━━━━━ Extrait de page ━━━━━

CINNABRE. (subst. masc.) C’est, dit M. Valmont de Bomare, en quelque sorte, la mine de mercure la plus connue, & qui, par une méchanique accidentelle & naturelle, a été combinée dans des cavités souterraines, avec un quart de son poids, & même plus, de soufre plus ou moins pur ; ensuite sublimée par des feux locaux aux voûtes des mines où cette substance se trouve. Du moins le procédé dont on se sert en chymie, pour en faire d’artificiel, fait présumer que les choses se passent ainsi.

Ainsi le cinnabre n’est que du mercure minéralisé par le soufre. Les anciens l’ont connu sous le nom de minium, qu’il ne faut pas confondre avec celui des modernes ; car notre minium n’est qu’une chaux rouge do plomb.

━━━━━ Matériel ━━━━━

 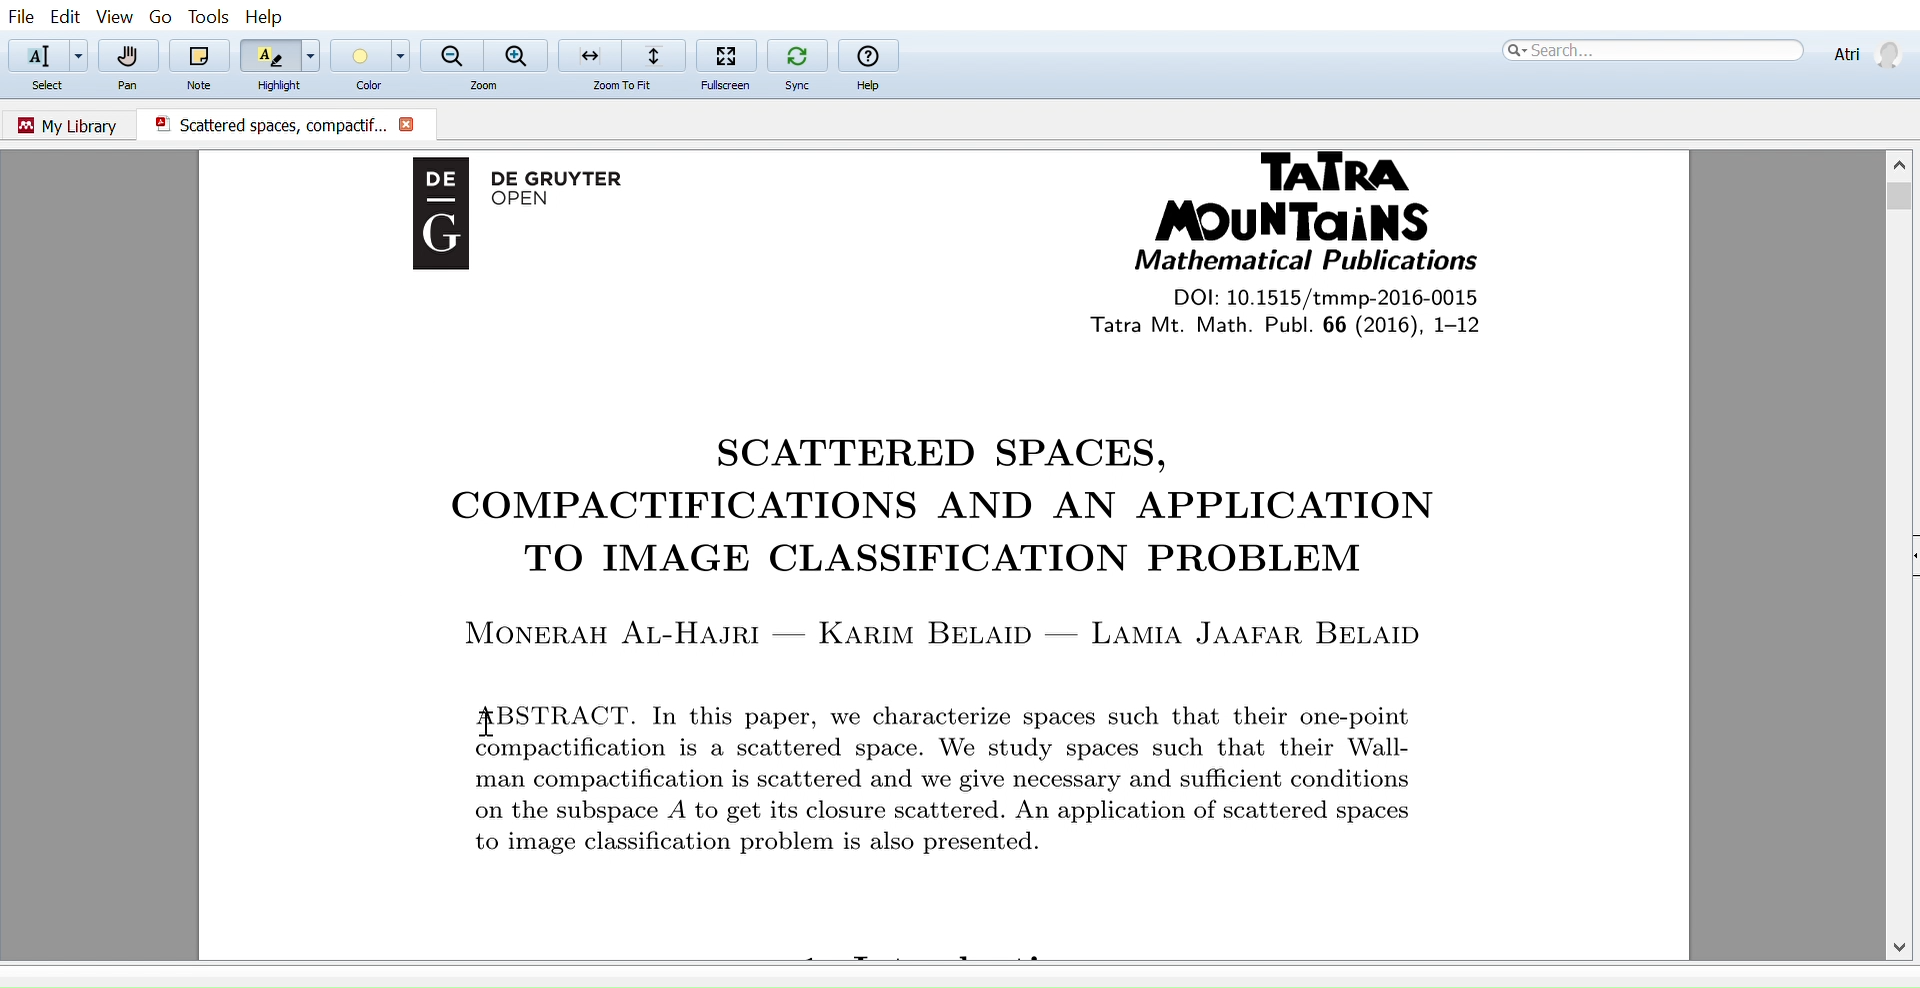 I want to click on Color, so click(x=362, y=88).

━━━━━
━━━━━ Matériel ━━━━━

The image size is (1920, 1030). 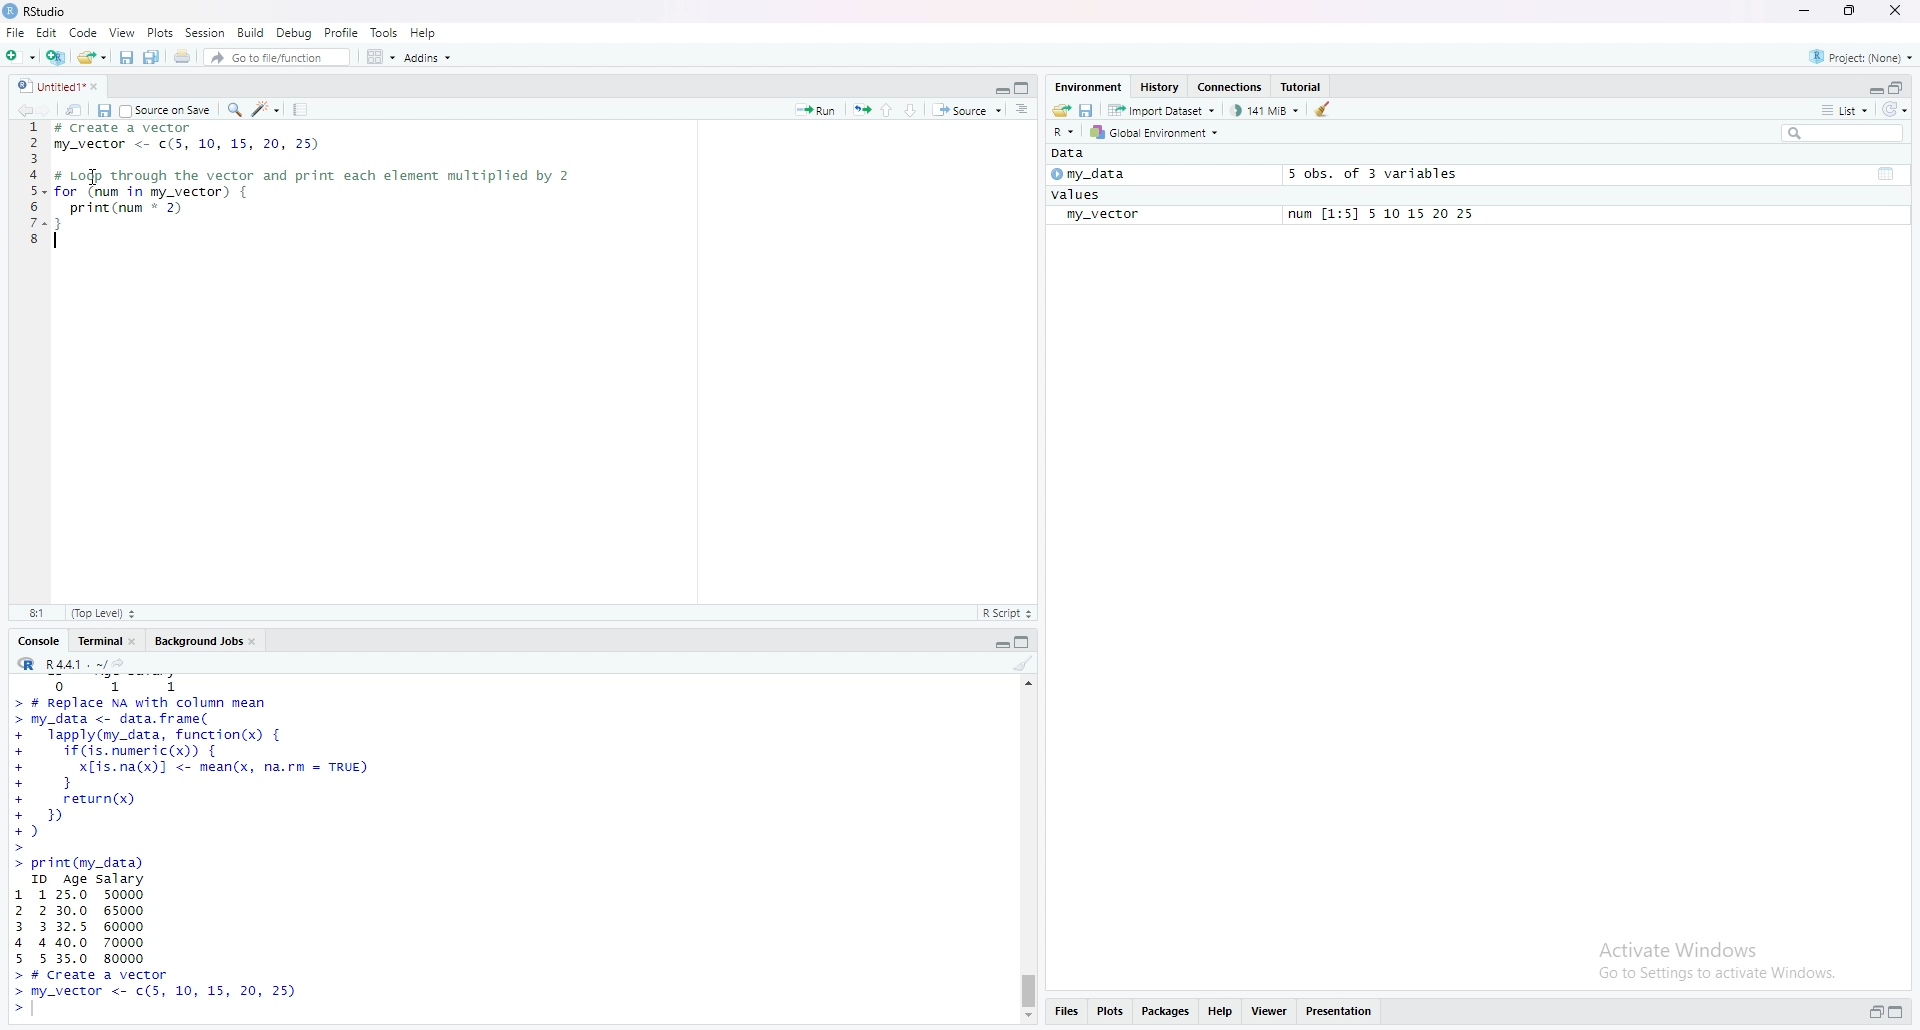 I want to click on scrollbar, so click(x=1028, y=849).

━━━━━

*Consigne:* Transcrivez fidèlement le passage de l'extrait sur le cinnabre, de « CINNABRE. (subst. masc.) » à « rouge do plomb. ».

*Réponse rédigée:*
CINNABRE. (subst. masc.) C’est, dit M. Valmont de Bomare, en quelque sorte, la mine de mercure la plus connue, & qui, par une méchanique accidentelle & naturelle, a été combinée dans des cavités souterraines, avec un quart de son poids, & même plus, de soufre plus ou moins pur ; ensuite sublimée par des feux locaux aux voûtes des mines où cette substance se trouve. Du moins le procédé dont on se sert en chymie, pour en faire d’artificiel, fait présumer que les choses se passent ainsi.

Ainsi le cinnabre n’est que du mercure minéralisé par le soufre. Les anciens l’ont connu sous le nom de minium, qu’il ne faut pas confondre avec celui des modernes ; car notre minium n’est qu’une chaux rouge do plomb.